Feminists Lie About Rape
In the comments on an earlier post about the UVA rape hoax, someone appended a list of similar hoaxes perpetrated at colleges. The original source of this list appears to be by Eric Owens at the Daily Caller:
  1. In 1990, Mariam Kashani, a sophomore at George Washington University, who was a rape counselor and worked for a rape crisis hotline, told the school newspaper about a white woman who was raped by two black men on campus. The men held the woman at knifepoint and the men had “particularly bad body odor”. When the two men were finished, Kashinai said, they laughed at the woman and told her she was “pretty good for a white girl”. When her story crumbled, Kashani said she was really sorry and insisted that she “had hoped the story, as reported, would highlight the problems of safety for women”. . . .
Feminists do this deliberately — purposefully making false claims of rape — because it advances their ideological agenda.

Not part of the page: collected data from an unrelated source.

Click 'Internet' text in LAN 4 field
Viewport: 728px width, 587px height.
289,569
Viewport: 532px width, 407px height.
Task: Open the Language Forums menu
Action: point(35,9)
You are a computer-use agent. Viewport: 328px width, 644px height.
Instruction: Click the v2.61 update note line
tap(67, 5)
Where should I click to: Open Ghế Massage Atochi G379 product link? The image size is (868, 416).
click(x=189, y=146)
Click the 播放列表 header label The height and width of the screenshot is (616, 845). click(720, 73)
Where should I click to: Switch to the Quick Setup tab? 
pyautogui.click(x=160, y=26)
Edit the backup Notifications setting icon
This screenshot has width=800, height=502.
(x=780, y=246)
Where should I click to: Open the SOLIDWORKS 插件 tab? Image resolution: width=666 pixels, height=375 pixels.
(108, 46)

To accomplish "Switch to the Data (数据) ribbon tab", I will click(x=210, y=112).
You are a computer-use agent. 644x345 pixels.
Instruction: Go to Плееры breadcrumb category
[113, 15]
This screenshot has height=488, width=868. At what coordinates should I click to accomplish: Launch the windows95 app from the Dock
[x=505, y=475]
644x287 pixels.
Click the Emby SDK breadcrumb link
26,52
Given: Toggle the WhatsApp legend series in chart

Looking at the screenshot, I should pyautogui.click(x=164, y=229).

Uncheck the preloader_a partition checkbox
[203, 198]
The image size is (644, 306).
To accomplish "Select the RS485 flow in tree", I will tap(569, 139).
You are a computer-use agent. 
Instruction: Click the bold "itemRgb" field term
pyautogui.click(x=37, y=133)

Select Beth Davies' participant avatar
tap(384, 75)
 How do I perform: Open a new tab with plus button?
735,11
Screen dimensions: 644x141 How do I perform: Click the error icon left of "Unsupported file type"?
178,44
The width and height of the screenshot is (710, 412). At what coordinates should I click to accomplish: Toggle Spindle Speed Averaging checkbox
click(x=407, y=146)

It's to the point that, given the known very low rate of campus rapes, and the high number of false reports involving feminist activists, that any rape or sexual harassment charge by a woman with a record a a feminist sympathizer should be presumed to be a false accusation, unless there is dispositive evidence to the contrary.

Two Women Forced to Apologize for Calling Male Librarian ‘Sexual Predator’
Judging from the retractions issued by Nina de Jesus and Lisa Rabey, their lawyers have advised them that making statements with “no factual basis at all” was a very bad idea. You can read Joe Murphy’s explanation of his $1.25 million lawsuit and ponder the difference between (a) branding someone a “sexual predator” de novo, and (b) citing previously published accounts and legal documents about a “notorious and thoroughly evil” felon. It would appear that Ms. de Jesus and Ms. Rabey have learned a valuable lesson. I hope they paid full price for that lesson.
And it's not like women have their own hands clean: Teach Women Not to Rape
The weirdness has been “newly augmented” in Scottsdale:
An Arizona woman is accused of allowing seven boys at a bar mitzvah to fondle her newly augmented breasts.
Lindsey Radomski, 32, also performed a sex act on one of the teenagers at the party in Scottsdale last Saturday, police say.
The yoga teacher was drunk when she allegedly exposed herself at the Jewish male coming-of-age celebration for up to 100 guests.
Radomski was told to “sleep it off” in one of the bedrooms after showing her breasts to a group of five adults and again to a group of boys by a swimming pool at the home.
In the early hours of Sunday 22 March, Radomski allegedly invited seven boys, ranging in age from 11 to 15, to her room and allowed them to feel her breasts.
Later, all the boys left the bedroom except for a 15-year-old, according to police.
It is alleged that Radomski performed a sex act on him. . . .
Instapundit has had an ongoing series of "Teach women not to rape" posts, in an attempt to point out that both sexes have a stake in having rape charges investigated and charged with proper due process when appropriate.